■ **Source document**
You will notice that this code took much longer to run than the CNN example. One needs to note that while LSTMs are more powerful in utilizing the sequential nature of text, they are much more data hungry as compared to CNNs. Thus, the relative lower performance of the LSTM on a dataset need not necessarily be interpreted as a shortcoming of the model itself. It is possible that the amount of data we have is not sufficient to utilize the full potential of an LSTM. As with the case of CNN, several parameters, and hyper parameters play a very important role in the model performance, and it is always a good practice to explore multiple options and compare different models before finalizing on one.
Text Classification with large pre-trained language models
In the past two years, there were great improvements in using neural network based text representations for NLP tasks. We have discussed these under the section “Universal Text Representations”. These representations have been successfully used for text classification in the recent past, by fine tuning the pre-trained models to the given task and dataset. BERT, is a popular model used in this way for text classification. Let us take a look at how to use BERT for text classification, using the IMDB dataset we used earlier in this section. Full code can be accessed in the relevant notebook
Often deep learning based text classifiers are nothing but a condensed representation of the data they were trained on. These models are often as good as the training dataset. Selecting the right dataset becomes all the more important in such cases.
Learning with No or Less Data, and Adapting to New Domains
So far, we have seen examples of training different text classifiers with different text representations. In all these examples, we had a relatively large training dataset available for the task. However, in most real world scenarios, such datasets are not readily available. In other cases, you may have an available annotated dataset, but it might not be large enough to train a good classifier. There can also be cases where you have a large dataset of, say, customer complaints and requests for one product suite, but you are asked to customize your classifier to another product suite, for which we have a very small amount of data i.e., adapting an existing model to a new domain. In this section, let us discuss how to build good classification systems for such scenarios where one has no or little data or one has to adapt to new domain training data.
Less Training Data: Active Learning and Domain Adaptation
In the scenario described earlier when you collected small amounts of data using human annotations or bootstrapping, it may sometimes turn out that the amount of data was too small to build a good classification model. It is also possible that most of the requests we collected belonged to billing, and very few belonged to the other categories — which will result in a highly imbalanced dataset. Asking the agents to spend many hours doing manual annotation is not always feasible. What should we do in such scenarios?
One approach to address such problems is “active learning”, which is primarily about identifying which data points are more crucial to be used as training data. It helps to answer the following question — if you had 1000 data points but could get only 100 of them labelled, which 100 will you choose? What this means is that when it comes to training data, not all data points are equal. Some data points are more important as compared to others in determining the quality of the classifier trained. Active learning converts this into a continuous process.

■ **Data section**
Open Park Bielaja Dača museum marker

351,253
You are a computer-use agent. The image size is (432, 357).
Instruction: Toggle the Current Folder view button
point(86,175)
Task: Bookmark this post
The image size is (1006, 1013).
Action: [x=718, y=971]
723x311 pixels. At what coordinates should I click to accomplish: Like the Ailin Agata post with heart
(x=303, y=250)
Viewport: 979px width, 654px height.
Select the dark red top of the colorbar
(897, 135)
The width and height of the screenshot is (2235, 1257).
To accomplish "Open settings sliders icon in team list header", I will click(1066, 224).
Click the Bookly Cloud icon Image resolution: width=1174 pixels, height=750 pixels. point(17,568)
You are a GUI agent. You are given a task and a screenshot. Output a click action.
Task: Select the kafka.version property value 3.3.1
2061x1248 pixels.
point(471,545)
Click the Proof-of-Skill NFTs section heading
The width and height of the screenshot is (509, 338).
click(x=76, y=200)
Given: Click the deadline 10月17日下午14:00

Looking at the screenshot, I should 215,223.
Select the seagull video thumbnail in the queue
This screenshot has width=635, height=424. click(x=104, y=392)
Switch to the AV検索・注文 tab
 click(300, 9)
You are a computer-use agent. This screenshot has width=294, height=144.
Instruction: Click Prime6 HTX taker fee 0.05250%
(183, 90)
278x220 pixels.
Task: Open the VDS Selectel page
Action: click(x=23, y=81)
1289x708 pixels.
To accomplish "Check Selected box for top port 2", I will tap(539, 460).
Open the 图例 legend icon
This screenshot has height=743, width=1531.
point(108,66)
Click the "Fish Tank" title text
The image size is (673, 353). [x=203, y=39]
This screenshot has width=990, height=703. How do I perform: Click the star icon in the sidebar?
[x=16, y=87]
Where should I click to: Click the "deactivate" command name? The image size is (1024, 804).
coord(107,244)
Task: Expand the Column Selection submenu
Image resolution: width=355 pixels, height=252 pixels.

■ **Task list**
• A. Answer these questions using the text classification excerpt above the rows:
(i) Compared with CNNs, how are LSTMs described in terms of data?
(ii) Which popular model is named as being fine-tuned for text classification?
(iii) In the active learning example, how many of the 1000 data points could be labeled?
• B. List every section heading that appears in the text classification excerpt.
• C. Proceed with the text classification excerpt, picking up right after its final sentence.

■ **Responses in order**
• A.
(i) LSTMs are much more data hungry than CNNs.
(ii) BERT.
(iii) 100.

• B.
- Text Classification with large pre-trained language models
- Learning with No or Less Data, and Adapting to New Domains
- Less Training Data: Active Learning and Domain Adaptation

• C.
The first step in active learning involves training the classifier with the available amount of data, and start using it to make predictions on new data. For the data points where the classifier is very unsure of its predictions, send them to human annotators for correct classification. Then, include these data points to the existing training data and re-train the model. This process is repeated until a satisfactory model performance is reached. Tools such as Prodi.gy have active learning solutions implemented for text classification, and support the efficient usage of active learning to create annotated data and text classification models quickly. The basic intuition behind active learning is as follows: the data points where the model is less confident are the data points that contribute most significantly in improving the quality of the model — hence get only those data points labeled.
Now, Imagine a scenario for your customer complaint classifier, where you have a lot of historical data for a range of products. However, you are now asked to tune it to work on a set of newer products. What is potentially challenging in this situation? Typical text classification approaches rely on the vocabulary of the training data. Hence, they are inherently biased towards the kind of language seen in the training data. So, if the new products are of a very different nature (e.g., model is trained on a suite of electronic products, and we are using it with complaints on cosmetic products), the pre-trained classifiers trained on some other source data are unlikely to perform well. However, it is also not realistic to train a new model from scratch on each product or product suite, as we will again run into the problem of insufficient training data. Domain adaptation is a method to address such scenarios, this is also called Transfer Learning. Here in we “transfer” what we learnt from one domain (source) with large amounts of data to another domain (target), with lesser amount of labeled, but large amounts of unlabeled data.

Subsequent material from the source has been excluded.